=== Work instructions ===
Copy the data below verbatim, leaving no line out.

Stored records:

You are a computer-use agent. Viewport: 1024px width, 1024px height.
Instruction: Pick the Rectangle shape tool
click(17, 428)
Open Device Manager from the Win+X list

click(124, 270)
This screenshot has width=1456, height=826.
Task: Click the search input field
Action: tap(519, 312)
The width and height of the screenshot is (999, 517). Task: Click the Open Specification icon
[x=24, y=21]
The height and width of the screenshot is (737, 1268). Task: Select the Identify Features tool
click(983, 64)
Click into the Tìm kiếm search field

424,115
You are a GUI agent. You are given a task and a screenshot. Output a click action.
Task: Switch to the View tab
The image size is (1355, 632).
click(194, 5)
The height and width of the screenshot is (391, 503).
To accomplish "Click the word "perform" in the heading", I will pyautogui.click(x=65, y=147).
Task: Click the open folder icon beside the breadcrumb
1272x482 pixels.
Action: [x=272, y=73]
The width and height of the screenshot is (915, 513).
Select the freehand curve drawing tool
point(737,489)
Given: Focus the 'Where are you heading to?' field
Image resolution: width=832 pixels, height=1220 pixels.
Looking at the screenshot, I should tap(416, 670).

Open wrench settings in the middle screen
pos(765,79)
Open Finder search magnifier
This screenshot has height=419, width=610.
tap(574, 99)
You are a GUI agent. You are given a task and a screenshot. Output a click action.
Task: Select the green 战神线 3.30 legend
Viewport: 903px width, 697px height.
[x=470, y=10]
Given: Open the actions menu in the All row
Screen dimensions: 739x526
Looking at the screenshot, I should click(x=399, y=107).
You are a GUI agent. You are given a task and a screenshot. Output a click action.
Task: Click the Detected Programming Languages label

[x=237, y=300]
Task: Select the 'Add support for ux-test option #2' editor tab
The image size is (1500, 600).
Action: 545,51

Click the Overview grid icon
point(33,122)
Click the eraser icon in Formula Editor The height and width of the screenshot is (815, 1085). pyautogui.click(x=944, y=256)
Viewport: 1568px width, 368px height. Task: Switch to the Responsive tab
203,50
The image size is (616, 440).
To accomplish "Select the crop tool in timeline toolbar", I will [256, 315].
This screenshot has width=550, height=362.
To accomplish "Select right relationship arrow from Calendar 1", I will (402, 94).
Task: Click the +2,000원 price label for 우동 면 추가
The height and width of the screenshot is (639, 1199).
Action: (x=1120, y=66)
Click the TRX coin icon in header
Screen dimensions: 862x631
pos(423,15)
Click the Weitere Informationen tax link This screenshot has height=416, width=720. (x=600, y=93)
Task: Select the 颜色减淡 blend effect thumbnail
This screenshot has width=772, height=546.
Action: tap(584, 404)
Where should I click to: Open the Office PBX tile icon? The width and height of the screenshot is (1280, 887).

=== Result ===
You are a computer-use agent. Viewport: 1024px width, 1024px height.
Instruction: Pick the Rectangle shape tool
click(17, 428)
Open Device Manager from the Win+X list

click(124, 270)
This screenshot has width=1456, height=826.
Task: Click the search input field
Action: tap(519, 312)
The width and height of the screenshot is (999, 517). Task: Click the Open Specification icon
[x=24, y=21]
The height and width of the screenshot is (737, 1268). Task: Select the Identify Features tool
click(983, 64)
Click into the Tìm kiếm search field

424,115
You are a GUI agent. You are given a task and a screenshot. Output a click action.
Task: Switch to the View tab
The image size is (1355, 632).
click(194, 5)
The height and width of the screenshot is (391, 503).
To accomplish "Click the word "perform" in the heading", I will pyautogui.click(x=65, y=147).
Task: Click the open folder icon beside the breadcrumb
1272x482 pixels.
Action: [x=272, y=73]
The width and height of the screenshot is (915, 513).
Select the freehand curve drawing tool
point(737,489)
Given: Focus the 'Where are you heading to?' field
Image resolution: width=832 pixels, height=1220 pixels.
Looking at the screenshot, I should tap(416, 670).

Open wrench settings in the middle screen
pos(765,79)
Open Finder search magnifier
This screenshot has height=419, width=610.
tap(574, 99)
You are a GUI agent. You are given a task and a screenshot. Output a click action.
Task: Select the green 战神线 3.30 legend
Viewport: 903px width, 697px height.
[x=470, y=10]
Given: Open the actions menu in the All row
Screen dimensions: 739x526
Looking at the screenshot, I should click(x=399, y=107).
You are a GUI agent. You are given a task and a screenshot. Output a click action.
Task: Click the Detected Programming Languages label

[x=237, y=300]
Task: Select the 'Add support for ux-test option #2' editor tab
The image size is (1500, 600).
Action: 545,51

Click the Overview grid icon
point(33,122)
Click the eraser icon in Formula Editor The height and width of the screenshot is (815, 1085). pyautogui.click(x=944, y=256)
Viewport: 1568px width, 368px height. Task: Switch to the Responsive tab
203,50
The image size is (616, 440).
To accomplish "Select the crop tool in timeline toolbar", I will [256, 315].
This screenshot has width=550, height=362.
To accomplish "Select right relationship arrow from Calendar 1", I will (402, 94).
Task: Click the +2,000원 price label for 우동 면 추가
The height and width of the screenshot is (639, 1199).
Action: (x=1120, y=66)
Click the TRX coin icon in header
Screen dimensions: 862x631
pos(423,15)
Click the Weitere Informationen tax link This screenshot has height=416, width=720. (x=600, y=93)
Task: Select the 颜色减淡 blend effect thumbnail
This screenshot has width=772, height=546.
Action: tap(584, 404)
Where should I click to: Open the Office PBX tile icon? The width and height of the screenshot is (1280, 887).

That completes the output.